Israeli Prime Minister Benjamin Netanyahu is in Sharm el-Sheikh today to meet with Egyptian President Hosni Mubarak, seeking Egypt's support in opposing Iran's nuclear efforts.

“It is important for the international community to understand the danger of Iran, not only for Israel,” Guy Kivetz, a spokesman of the Israeli embassy to China, told the Global Times. “Netanyahu will tell Mubarak that Israel and the moderate Arab states should act together in the face of the common threat posed by Iran.”

“On their precaution of Iran, Israel and other Arabic countries share similar interests. Because of the conflict between Shia Islam and Sunni Islam, lots of Arabic countries are suspicious of Iran, where the Shia Islam is the official religion,” said Yin Gang, a researcher at the Chinese Academy of Social Sciences.

Netanyahu is also expected to meet Jordanian King Abdullah II before he taking off for Washington on May 18 to meet with Obama, who has vowed to pursue peacemaking in the Middle East, according to Israeli newspaper Haaretz.

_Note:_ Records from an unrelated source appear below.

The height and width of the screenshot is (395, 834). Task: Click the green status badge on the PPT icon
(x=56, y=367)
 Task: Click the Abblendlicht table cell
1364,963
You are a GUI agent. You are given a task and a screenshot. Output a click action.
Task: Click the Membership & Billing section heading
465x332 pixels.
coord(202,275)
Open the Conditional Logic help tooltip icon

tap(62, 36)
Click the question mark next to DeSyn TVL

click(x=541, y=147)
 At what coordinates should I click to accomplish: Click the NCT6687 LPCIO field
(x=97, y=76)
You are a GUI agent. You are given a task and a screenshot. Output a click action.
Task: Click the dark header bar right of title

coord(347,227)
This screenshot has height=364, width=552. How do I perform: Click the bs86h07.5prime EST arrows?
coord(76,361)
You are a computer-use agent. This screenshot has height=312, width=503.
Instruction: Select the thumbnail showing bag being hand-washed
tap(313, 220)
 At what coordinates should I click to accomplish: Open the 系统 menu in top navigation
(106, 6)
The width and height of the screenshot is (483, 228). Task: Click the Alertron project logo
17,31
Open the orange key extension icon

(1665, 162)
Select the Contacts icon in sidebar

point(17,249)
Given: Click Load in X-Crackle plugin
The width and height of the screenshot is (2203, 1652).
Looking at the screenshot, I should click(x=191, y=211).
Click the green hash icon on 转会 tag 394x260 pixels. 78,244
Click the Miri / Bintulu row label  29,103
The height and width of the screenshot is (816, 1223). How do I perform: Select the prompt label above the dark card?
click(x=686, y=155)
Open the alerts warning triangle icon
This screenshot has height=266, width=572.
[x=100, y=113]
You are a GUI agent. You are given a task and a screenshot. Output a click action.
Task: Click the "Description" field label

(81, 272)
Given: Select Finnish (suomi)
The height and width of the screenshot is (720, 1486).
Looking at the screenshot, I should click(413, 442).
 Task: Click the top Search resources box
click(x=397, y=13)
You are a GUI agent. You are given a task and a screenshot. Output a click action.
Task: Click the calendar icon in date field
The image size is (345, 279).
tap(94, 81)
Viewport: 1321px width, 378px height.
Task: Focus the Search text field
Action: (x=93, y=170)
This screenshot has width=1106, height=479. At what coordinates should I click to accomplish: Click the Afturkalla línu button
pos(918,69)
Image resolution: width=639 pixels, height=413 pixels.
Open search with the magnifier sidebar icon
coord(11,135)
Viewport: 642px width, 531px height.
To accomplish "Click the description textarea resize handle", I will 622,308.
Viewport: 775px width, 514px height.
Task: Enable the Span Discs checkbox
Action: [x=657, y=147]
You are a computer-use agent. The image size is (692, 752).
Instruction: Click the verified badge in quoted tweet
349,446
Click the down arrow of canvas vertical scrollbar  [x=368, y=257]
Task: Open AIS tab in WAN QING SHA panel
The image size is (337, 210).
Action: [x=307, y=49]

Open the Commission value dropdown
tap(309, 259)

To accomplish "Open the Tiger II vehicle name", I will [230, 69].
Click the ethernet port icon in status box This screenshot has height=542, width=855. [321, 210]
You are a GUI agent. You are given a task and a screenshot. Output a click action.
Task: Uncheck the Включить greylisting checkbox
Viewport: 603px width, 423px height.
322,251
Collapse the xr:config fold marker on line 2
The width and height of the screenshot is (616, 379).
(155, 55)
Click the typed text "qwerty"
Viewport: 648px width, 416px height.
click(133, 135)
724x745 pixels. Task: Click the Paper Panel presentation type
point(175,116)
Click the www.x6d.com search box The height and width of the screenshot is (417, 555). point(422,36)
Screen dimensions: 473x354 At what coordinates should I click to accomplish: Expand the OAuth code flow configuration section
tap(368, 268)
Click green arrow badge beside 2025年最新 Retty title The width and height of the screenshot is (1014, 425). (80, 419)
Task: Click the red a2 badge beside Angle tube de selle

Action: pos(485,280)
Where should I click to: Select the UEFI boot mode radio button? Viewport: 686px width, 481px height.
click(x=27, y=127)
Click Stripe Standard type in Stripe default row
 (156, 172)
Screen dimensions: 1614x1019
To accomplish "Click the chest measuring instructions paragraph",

“Egypt and Jordan are the two main partners of Israel in the region,” Kivetz said. “We have common goals in strengthening regional stability and moving forward in the peace progress.”

“What we are discussing today is a combined approach of bringing together Arabs, Europeans and the US as a team to create circumstances over the next several months that allow Israelis and Palestinians to sit at the table, ” King Abdullah II said at an earlier news conference in Berlin.

However, US news magazine Time argues that although Netanyahu and US President Barack Obama are not so far apart on the Iran issue, they differ on their reading of Iran's nuclear development timetable.

Haaretz pointed out that Netanyahu's series of trips will test his leadership. He needs immediate action to present a vision of peaceful coexistence between Israel and the Arabs, Haaretz said.